___ Data provided ___
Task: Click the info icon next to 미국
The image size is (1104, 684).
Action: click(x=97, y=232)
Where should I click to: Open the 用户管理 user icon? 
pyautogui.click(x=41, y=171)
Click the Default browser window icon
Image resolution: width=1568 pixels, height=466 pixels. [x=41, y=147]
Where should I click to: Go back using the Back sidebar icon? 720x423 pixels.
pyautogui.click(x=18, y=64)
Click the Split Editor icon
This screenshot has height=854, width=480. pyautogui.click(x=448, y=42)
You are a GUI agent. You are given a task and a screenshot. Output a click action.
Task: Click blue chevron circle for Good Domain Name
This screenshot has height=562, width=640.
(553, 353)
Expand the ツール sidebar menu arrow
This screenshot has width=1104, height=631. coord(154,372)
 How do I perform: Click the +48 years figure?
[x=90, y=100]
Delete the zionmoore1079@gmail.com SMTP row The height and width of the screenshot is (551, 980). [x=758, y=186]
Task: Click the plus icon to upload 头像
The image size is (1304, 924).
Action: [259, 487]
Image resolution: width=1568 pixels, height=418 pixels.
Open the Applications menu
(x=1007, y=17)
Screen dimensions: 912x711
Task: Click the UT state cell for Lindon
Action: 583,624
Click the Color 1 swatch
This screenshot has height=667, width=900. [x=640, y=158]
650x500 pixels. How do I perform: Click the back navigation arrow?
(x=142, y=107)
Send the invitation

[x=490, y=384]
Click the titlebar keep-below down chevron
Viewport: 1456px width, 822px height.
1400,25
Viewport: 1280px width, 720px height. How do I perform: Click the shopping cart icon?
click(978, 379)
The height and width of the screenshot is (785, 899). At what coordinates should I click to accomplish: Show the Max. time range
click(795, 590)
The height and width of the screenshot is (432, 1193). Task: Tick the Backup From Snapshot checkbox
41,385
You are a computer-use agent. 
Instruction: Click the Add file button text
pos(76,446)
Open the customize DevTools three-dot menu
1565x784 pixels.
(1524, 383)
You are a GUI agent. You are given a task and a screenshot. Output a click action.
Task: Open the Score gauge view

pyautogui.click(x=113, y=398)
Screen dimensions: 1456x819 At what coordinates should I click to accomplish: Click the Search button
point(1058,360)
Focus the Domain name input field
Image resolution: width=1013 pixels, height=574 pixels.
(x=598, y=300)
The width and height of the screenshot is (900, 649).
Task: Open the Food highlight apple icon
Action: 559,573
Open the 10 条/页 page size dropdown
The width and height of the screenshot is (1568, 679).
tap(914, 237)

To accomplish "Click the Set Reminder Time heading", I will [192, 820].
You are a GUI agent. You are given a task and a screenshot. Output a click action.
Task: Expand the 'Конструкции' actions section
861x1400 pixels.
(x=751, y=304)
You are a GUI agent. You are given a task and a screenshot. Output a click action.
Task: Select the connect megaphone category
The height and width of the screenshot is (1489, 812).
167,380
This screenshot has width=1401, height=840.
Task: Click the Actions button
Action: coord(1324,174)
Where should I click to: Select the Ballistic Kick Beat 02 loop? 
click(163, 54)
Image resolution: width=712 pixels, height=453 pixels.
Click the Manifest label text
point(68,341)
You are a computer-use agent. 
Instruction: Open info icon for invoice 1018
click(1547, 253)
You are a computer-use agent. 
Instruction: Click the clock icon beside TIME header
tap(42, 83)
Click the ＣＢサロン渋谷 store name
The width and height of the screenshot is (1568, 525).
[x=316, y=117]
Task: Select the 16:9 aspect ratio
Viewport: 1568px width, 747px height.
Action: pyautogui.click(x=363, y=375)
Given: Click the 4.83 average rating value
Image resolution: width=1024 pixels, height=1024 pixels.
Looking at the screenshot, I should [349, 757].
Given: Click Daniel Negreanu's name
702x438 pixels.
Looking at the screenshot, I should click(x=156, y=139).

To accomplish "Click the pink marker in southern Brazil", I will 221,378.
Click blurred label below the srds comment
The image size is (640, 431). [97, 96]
___
### Your instructions
Rewrite the data, replacing each "GUI agent" with "interface agent" and leaving everything else unchanged.

### Result
Task: Click the info icon next to 미국
The image size is (1104, 684).
Action: click(x=97, y=232)
Where should I click to: Open the 用户管理 user icon? 
pyautogui.click(x=41, y=171)
Click the Default browser window icon
Image resolution: width=1568 pixels, height=466 pixels. [x=41, y=147]
Where should I click to: Go back using the Back sidebar icon? 720x423 pixels.
pyautogui.click(x=18, y=64)
Click the Split Editor icon
This screenshot has height=854, width=480. pyautogui.click(x=448, y=42)
You are a interface agent. You are given a task and a screenshot. Output a click action.
Task: Click blue chevron circle for Good Domain Name
This screenshot has height=562, width=640.
(553, 353)
Expand the ツール sidebar menu arrow
This screenshot has width=1104, height=631. coord(154,372)
 How do I perform: Click the +48 years figure?
[x=90, y=100]
Delete the zionmoore1079@gmail.com SMTP row The height and width of the screenshot is (551, 980). [x=758, y=186]
Task: Click the plus icon to upload 头像
The image size is (1304, 924).
Action: [259, 487]
Image resolution: width=1568 pixels, height=418 pixels.
Open the Applications menu
(x=1007, y=17)
Screen dimensions: 912x711
Task: Click the UT state cell for Lindon
Action: 583,624
Click the Color 1 swatch
This screenshot has height=667, width=900. [x=640, y=158]
650x500 pixels. How do I perform: Click the back navigation arrow?
(x=142, y=107)
Send the invitation

[x=490, y=384]
Click the titlebar keep-below down chevron
Viewport: 1456px width, 822px height.
1400,25
Viewport: 1280px width, 720px height. How do I perform: Click the shopping cart icon?
click(978, 379)
The height and width of the screenshot is (785, 899). At what coordinates should I click to accomplish: Show the Max. time range
click(795, 590)
The height and width of the screenshot is (432, 1193). Task: Tick the Backup From Snapshot checkbox
41,385
You are a computer-use agent. 
Instruction: Click the Add file button text
pos(76,446)
Open the customize DevTools three-dot menu
1565x784 pixels.
(1524, 383)
You are a interface agent. You are given a task and a screenshot. Output a click action.
Task: Open the Score gauge view

pyautogui.click(x=113, y=398)
Screen dimensions: 1456x819 At what coordinates should I click to accomplish: Click the Search button
point(1058,360)
Focus the Domain name input field
Image resolution: width=1013 pixels, height=574 pixels.
(x=598, y=300)
The width and height of the screenshot is (900, 649).
Task: Open the Food highlight apple icon
Action: 559,573
Open the 10 条/页 page size dropdown
The width and height of the screenshot is (1568, 679).
tap(914, 237)

To accomplish "Click the Set Reminder Time heading", I will [192, 820].
You are a interface agent. You are given a task and a screenshot. Output a click action.
Task: Expand the 'Конструкции' actions section
861x1400 pixels.
(x=751, y=304)
You are a interface agent. You are given a task and a screenshot. Output a click action.
Task: Select the connect megaphone category
The height and width of the screenshot is (1489, 812).
167,380
This screenshot has width=1401, height=840.
Task: Click the Actions button
Action: coord(1324,174)
Where should I click to: Select the Ballistic Kick Beat 02 loop? 
click(163, 54)
Image resolution: width=712 pixels, height=453 pixels.
Click the Manifest label text
point(68,341)
You are a computer-use agent. 
Instruction: Open info icon for invoice 1018
click(1547, 253)
You are a computer-use agent. 
Instruction: Click the clock icon beside TIME header
tap(42, 83)
Click the ＣＢサロン渋谷 store name
The width and height of the screenshot is (1568, 525).
[x=316, y=117]
Task: Select the 16:9 aspect ratio
Viewport: 1568px width, 747px height.
Action: pyautogui.click(x=363, y=375)
Given: Click the 4.83 average rating value
Image resolution: width=1024 pixels, height=1024 pixels.
Looking at the screenshot, I should [349, 757].
Given: Click Daniel Negreanu's name
702x438 pixels.
Looking at the screenshot, I should click(x=156, y=139).

To accomplish "Click the pink marker in southern Brazil", I will 221,378.
Click blurred label below the srds comment
The image size is (640, 431). [97, 96]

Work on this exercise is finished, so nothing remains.